On the first artificial problem, that of foreign subsidies to competing interests, the most infamous was the Black Liquor subsidy in the United States. By the end of that program in 2009, the US government under George W. Bush had given more than $9 billion in cash directly to pulp and paper producers who then used this added “flexibility” to undercut Canadian producers on the open market by nearly 25 percent.
On the second artificial problem, the high Canadian dollar, the problem has been identified by economists as the ‘Dutch Disease,’ which is a rapid appreciation of a national currency (our Dollar) due to intensive oil and gas production, which makes it more difficult to sell products abroad and results in a decline in other export sectors (manufacturing and forestry in this case). A slew of studies, including a massive $250,000 report commissioned by Industry Canada, has found that the Canadian Dollar is overvalued by as much 25 percent because of this phenomenon which has directly resulted in tens of thousands job losses in the manufacturing and forestry sectors over the past six years. Even Avrim Lazar, the head of the pro-business Forestry Products Association of Canada (FPAC), has said; “the obvious signs of Dutch disease have been in place in Canada for some time.”
What does all this mean? Well, when one combines the effect of the US subsidies and inflated dollar it can be argued that Canadian pulp and paper producers have potentially been operating at a 50 percent price disadvantage to their US competitors over the last six years – and during a time of sagging demand for their products to boot. Other forestry product companies are operating at just a 25 percent disadvantage, but how can anyone sell a product that is 25-50 percent more expensive than the identical product being sold next door? They can’t obviously.
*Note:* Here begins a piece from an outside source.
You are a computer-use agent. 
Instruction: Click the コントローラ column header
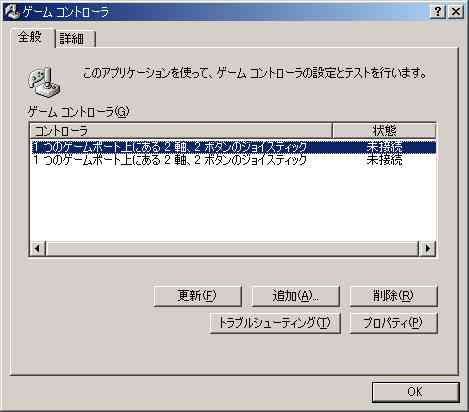181,130
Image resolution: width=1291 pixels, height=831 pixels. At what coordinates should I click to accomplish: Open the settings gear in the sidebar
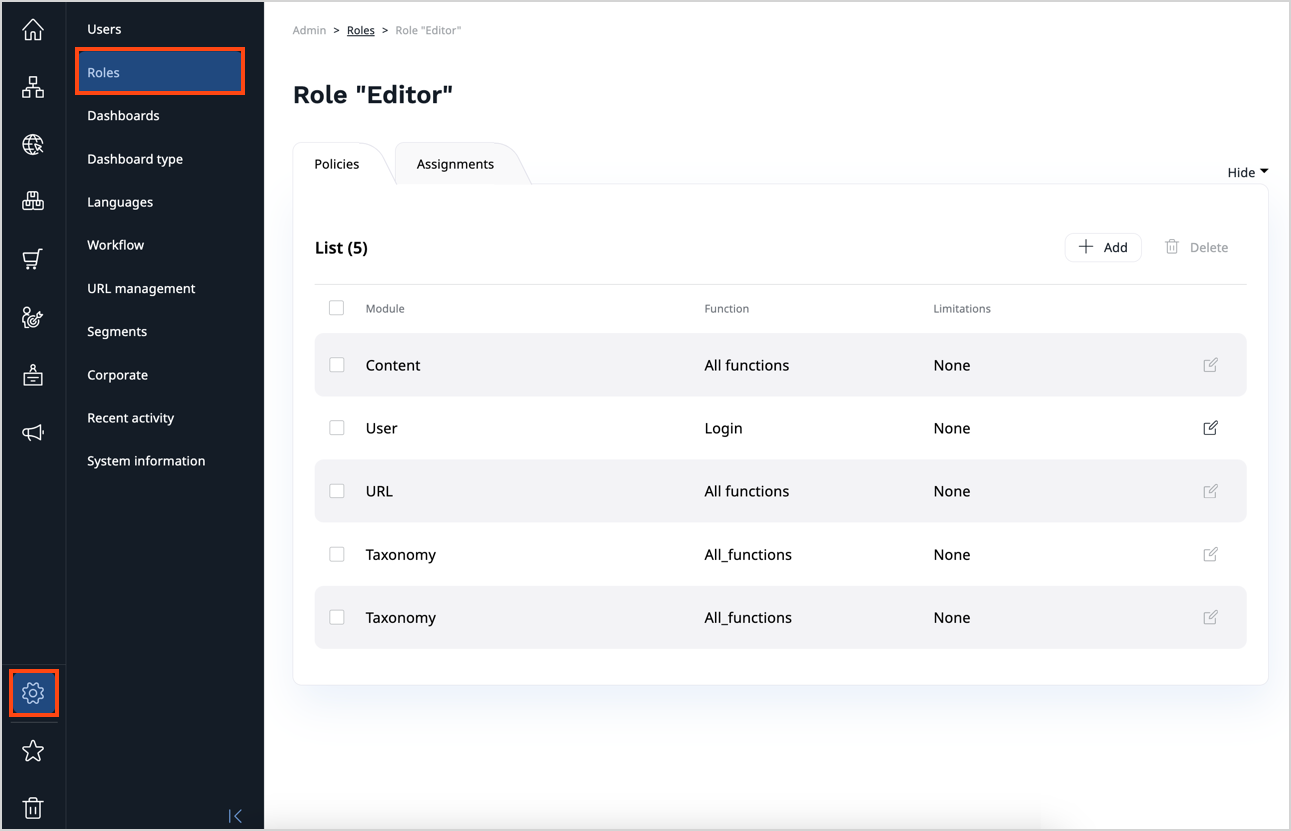click(x=33, y=692)
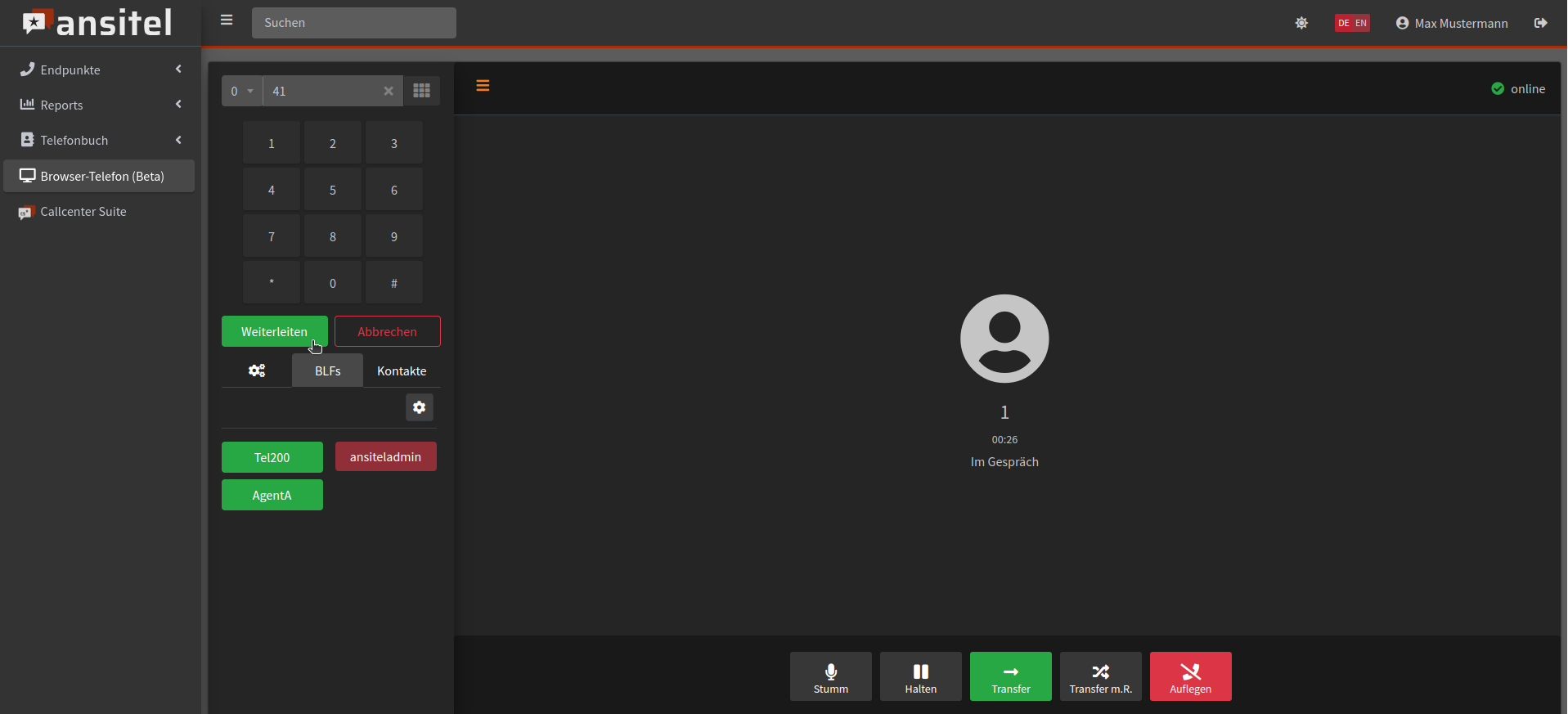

With 106,000 forestry job losses across Canada and 31,000 in Ontario since the Harper Government came to power it is clear that a new approach is needed. Unfortunately, the Harper Government is proving itself to be a ‘do-nothing’ government that has been a disaster for many parts of the economy, but forestry is right at the top. Hopefully in 2015 my New Democrat colleagues and I will be able to implement a real federal forestry plan, one that addresses both natural and artificial threats, in order to save and create jobs in forestry dependent communities throughout Canada.